If you liked this review or are a fan of Our Flag, we encourage you to check out #RenewAsACrew, to petition for a third and final season.


[i]Charles Johnson, ‘Of Chapter Stede Bonnet and his Crew’, chapter 4 in A General History of the Lives, Murders and Adventures of the Most Notorious Rogues, (rprt. British Library 2021, originally published London: 1724), pp. 91–112.

[ii]HBO Max, ‘Our Flag Means Death Season 2 Teaser’, (30 August 2023), retrieved from https://www.youtube.com/watch?v=m0z6AeVbES0.

[iii]David Jenkins, Alyssa Lane, Alex Sherman, “Impossible Birds” episode 1 in Our Flag Means Death Season 2 (5 October 2023).

[iv]According to B. R. Burg, ‘matelotage [was]…an informally accepted system of mutual obligations…recognized between master and matelot and included the sharing  of all property and [t]he common ownership of goods even extended in most cases to inheritance’ (Sodomy and the Pirate Tradition: English Sea Rovers in the Seventeenth-Century Caribbean, 2 edn. [New York: New York Univ.

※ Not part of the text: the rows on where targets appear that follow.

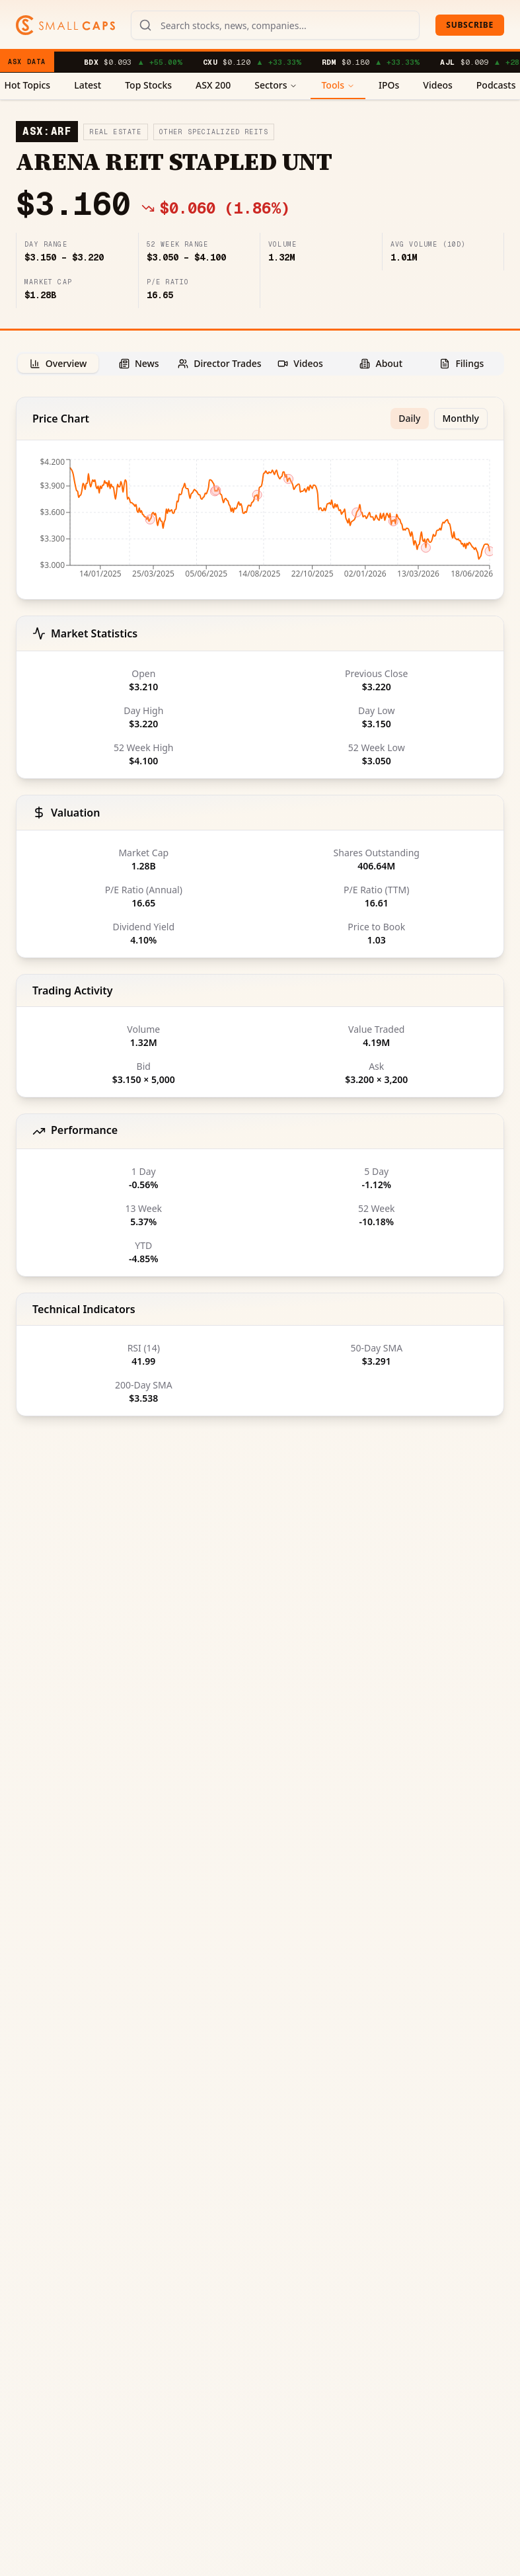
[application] (260, 522)
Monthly (461, 418)
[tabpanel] (260, 906)
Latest (87, 85)
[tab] (58, 363)
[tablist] (260, 364)
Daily (409, 418)
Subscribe (470, 24)
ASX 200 (213, 85)
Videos (437, 85)
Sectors (275, 85)
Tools (338, 85)
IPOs (389, 85)
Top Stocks (148, 85)
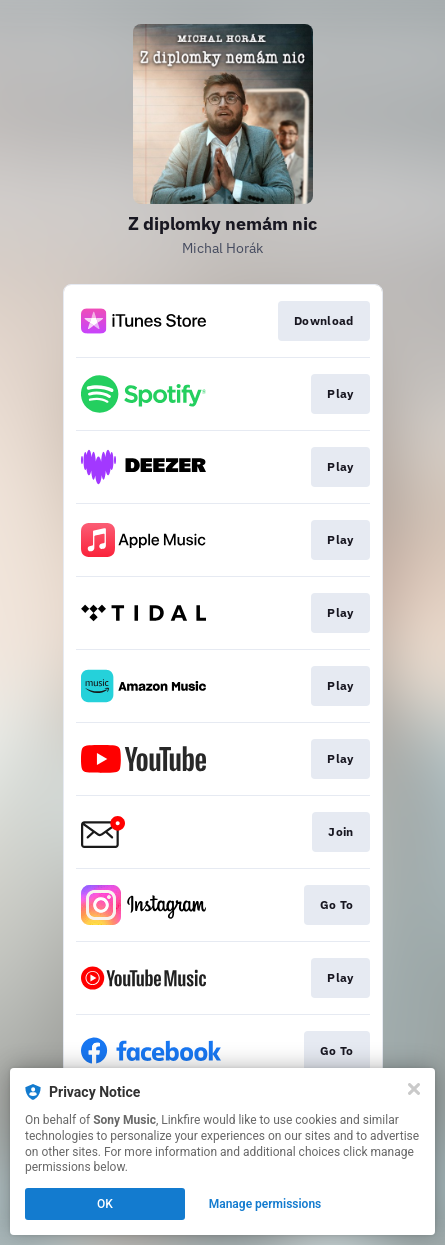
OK (105, 1204)
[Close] (414, 1089)
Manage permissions (265, 1204)
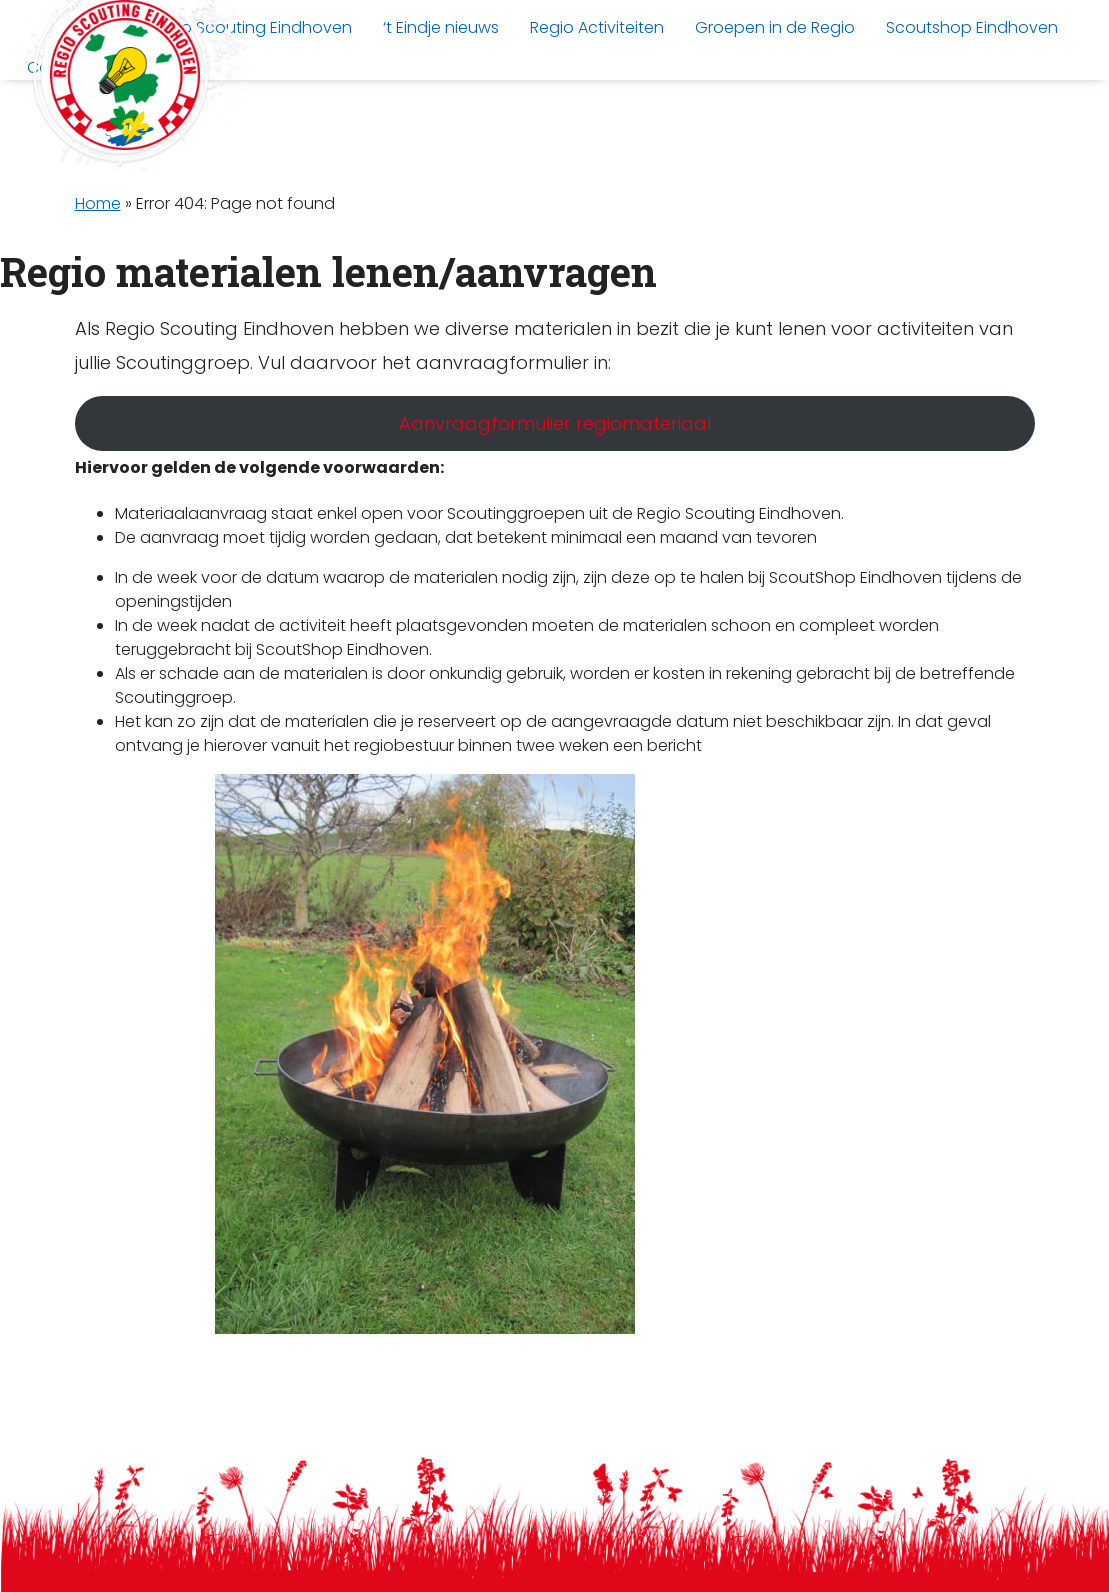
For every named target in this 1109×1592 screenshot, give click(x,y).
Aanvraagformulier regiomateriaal (555, 423)
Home (98, 203)
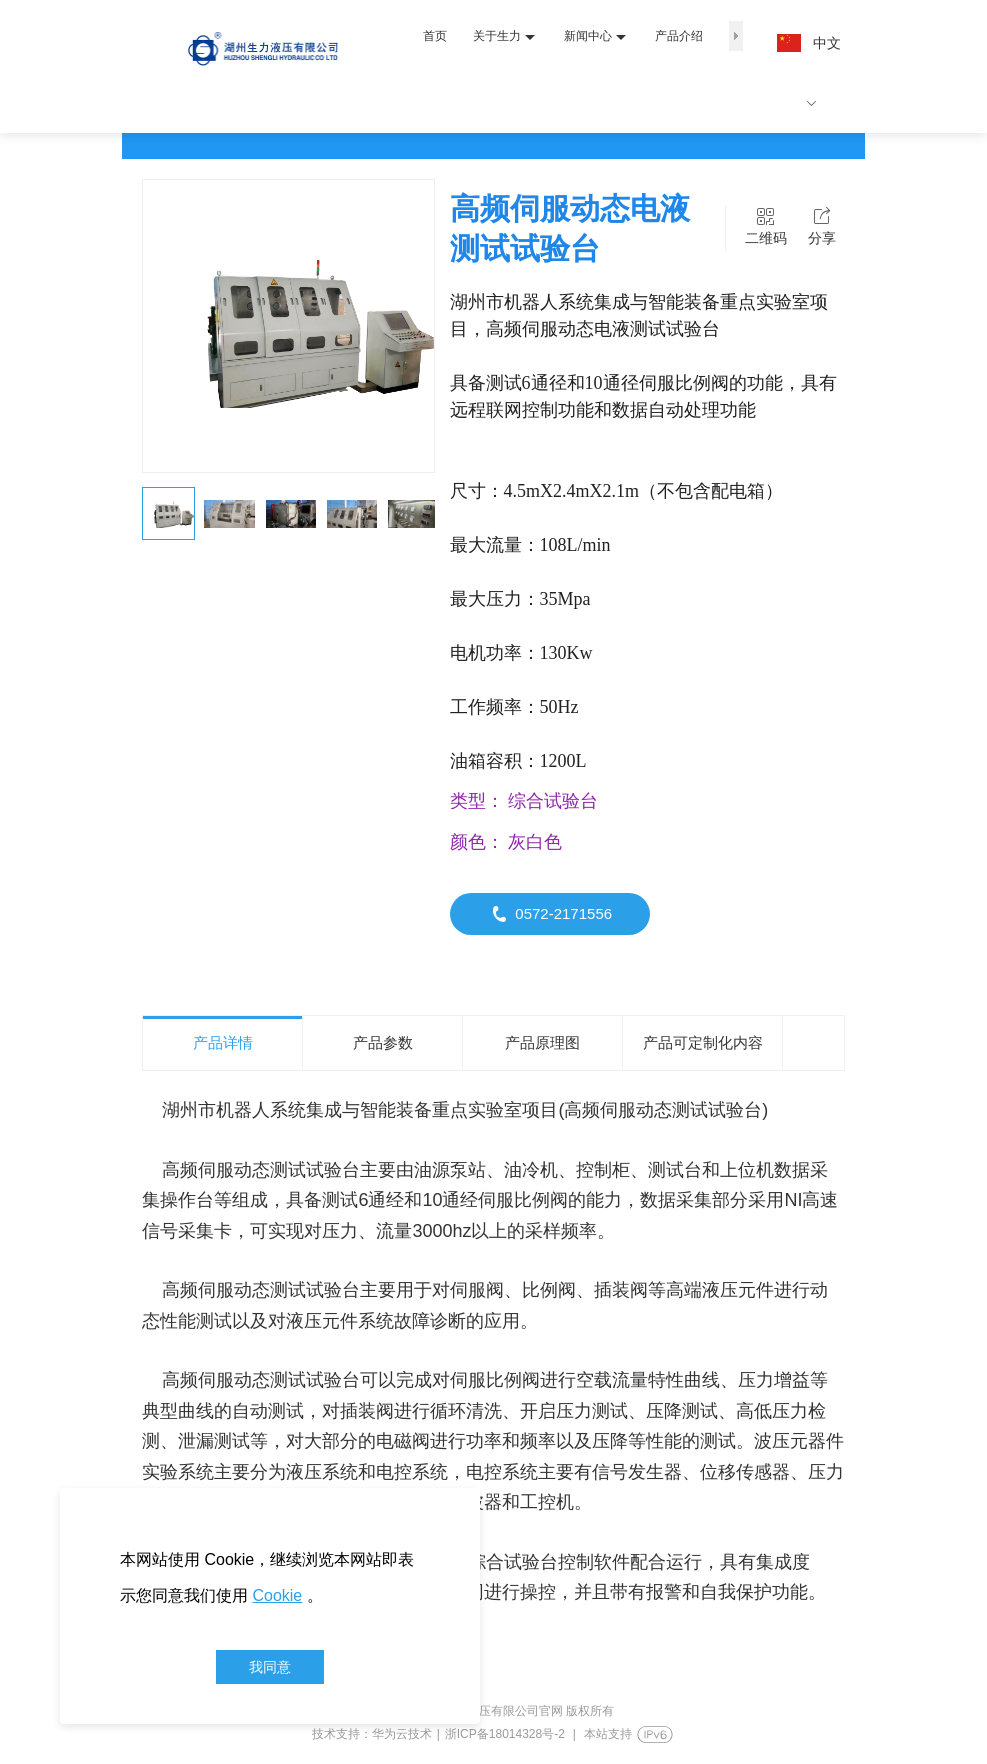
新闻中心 (595, 37)
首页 (435, 36)
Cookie (277, 1595)
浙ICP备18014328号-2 (505, 1734)
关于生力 (504, 37)
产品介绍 (679, 36)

Press, 1995], pp. 128–9).

[v]Johnson, pp. 72–3.

[vi]Johnson, p. 45.

[vii]David Jenkins and Eliza Jiménez Cossio, ‘Fun and Games’, episode 4 in Our Flag Means Death Season 2 (12 October 2023).

[viii]Johnson, ‘The Life of Mary Read’, pp. 157–65.

[ix]Zheng Yi Sao, born Shi Yang, became Zheng Yi Sao (meaning ‘Zheng Yi’s wife’) when her husband died and she took over in his stead. For readerly ease, we refer to her as ‘Zheng’ throughout. 

[x]Dian Murray, ‘One Woman’s Rise to Power: Cheng I’s Wife and the Pirates’, Historical Reflections / Réflexions Historiques, 8,3 (1981): 147–61.

[xi]Season 2, episode 2, titled ‘Red Flags’, is a direct reference to the historical Zheng Yi Sao’s squad in the Pirate Confederation, which, in its entirety, was composed of the six fleets that were based on the color of their flags—purple, black, blue, white, yellow, and red.

[xii]David Jenkins and John Mahone, ‘Mermen’, episode 8 in Our Flag Means Death Season 2 (26 October 2023).